Exercise objective: Set down, in full, every record in the block.

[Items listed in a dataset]
⟨

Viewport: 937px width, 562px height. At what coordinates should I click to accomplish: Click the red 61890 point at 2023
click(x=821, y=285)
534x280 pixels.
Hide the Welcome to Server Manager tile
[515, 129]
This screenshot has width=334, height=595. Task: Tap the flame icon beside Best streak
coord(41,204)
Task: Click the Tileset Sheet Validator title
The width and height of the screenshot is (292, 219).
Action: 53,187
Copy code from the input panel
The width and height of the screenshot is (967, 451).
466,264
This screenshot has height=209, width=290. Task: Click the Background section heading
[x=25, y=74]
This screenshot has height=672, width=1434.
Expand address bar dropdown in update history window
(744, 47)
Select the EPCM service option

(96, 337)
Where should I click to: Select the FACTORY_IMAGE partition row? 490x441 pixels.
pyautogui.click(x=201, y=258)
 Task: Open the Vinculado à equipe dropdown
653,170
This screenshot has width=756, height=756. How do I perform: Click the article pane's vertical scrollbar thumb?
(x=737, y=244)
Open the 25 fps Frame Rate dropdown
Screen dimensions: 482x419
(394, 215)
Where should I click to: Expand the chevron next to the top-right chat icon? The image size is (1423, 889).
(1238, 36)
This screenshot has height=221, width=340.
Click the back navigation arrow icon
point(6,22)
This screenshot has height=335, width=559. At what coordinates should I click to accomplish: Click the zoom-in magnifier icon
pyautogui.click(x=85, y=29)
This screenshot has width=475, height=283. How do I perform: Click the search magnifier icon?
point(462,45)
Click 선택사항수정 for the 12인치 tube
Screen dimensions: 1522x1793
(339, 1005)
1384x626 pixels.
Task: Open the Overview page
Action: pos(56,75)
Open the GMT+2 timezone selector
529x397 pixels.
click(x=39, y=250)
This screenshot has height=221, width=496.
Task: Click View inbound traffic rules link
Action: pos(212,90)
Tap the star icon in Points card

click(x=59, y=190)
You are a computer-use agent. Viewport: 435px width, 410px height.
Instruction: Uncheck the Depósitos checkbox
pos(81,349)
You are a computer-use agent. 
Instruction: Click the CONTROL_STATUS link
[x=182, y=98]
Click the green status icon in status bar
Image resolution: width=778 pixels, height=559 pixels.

⟩

Solution for this exercise:
Viewport: 937px width, 562px height. At what coordinates should I click to accomplish: Click the red 61890 point at 2023
click(x=821, y=285)
534x280 pixels.
Hide the Welcome to Server Manager tile
[515, 129]
This screenshot has width=334, height=595. Task: Tap the flame icon beside Best streak
coord(41,204)
Task: Click the Tileset Sheet Validator title
The width and height of the screenshot is (292, 219).
Action: 53,187
Copy code from the input panel
The width and height of the screenshot is (967, 451).
466,264
This screenshot has height=209, width=290. Task: Click the Background section heading
[x=25, y=74]
This screenshot has height=672, width=1434.
Expand address bar dropdown in update history window
(744, 47)
Select the EPCM service option

(96, 337)
Where should I click to: Select the FACTORY_IMAGE partition row? 490x441 pixels.
pyautogui.click(x=201, y=258)
 Task: Open the Vinculado à equipe dropdown
653,170
This screenshot has width=756, height=756. How do I perform: Click the article pane's vertical scrollbar thumb?
(x=737, y=244)
Open the 25 fps Frame Rate dropdown
Screen dimensions: 482x419
(394, 215)
Where should I click to: Expand the chevron next to the top-right chat icon? The image size is (1423, 889).
(1238, 36)
This screenshot has height=221, width=340.
Click the back navigation arrow icon
point(6,22)
This screenshot has height=335, width=559. At what coordinates should I click to accomplish: Click the zoom-in magnifier icon
pyautogui.click(x=85, y=29)
This screenshot has width=475, height=283. How do I perform: Click the search magnifier icon?
point(462,45)
Click 선택사항수정 for the 12인치 tube
Screen dimensions: 1522x1793
(339, 1005)
1384x626 pixels.
Task: Open the Overview page
Action: pos(56,75)
Open the GMT+2 timezone selector
529x397 pixels.
click(x=39, y=250)
This screenshot has height=221, width=496.
Task: Click View inbound traffic rules link
Action: pos(212,90)
Tap the star icon in Points card

click(x=59, y=190)
You are a computer-use agent. Viewport: 435px width, 410px height.
Instruction: Uncheck the Depósitos checkbox
pos(81,349)
You are a computer-use agent. 
Instruction: Click the CONTROL_STATUS link
[x=182, y=98]
Click the green status icon in status bar
Image resolution: width=778 pixels, height=559 pixels.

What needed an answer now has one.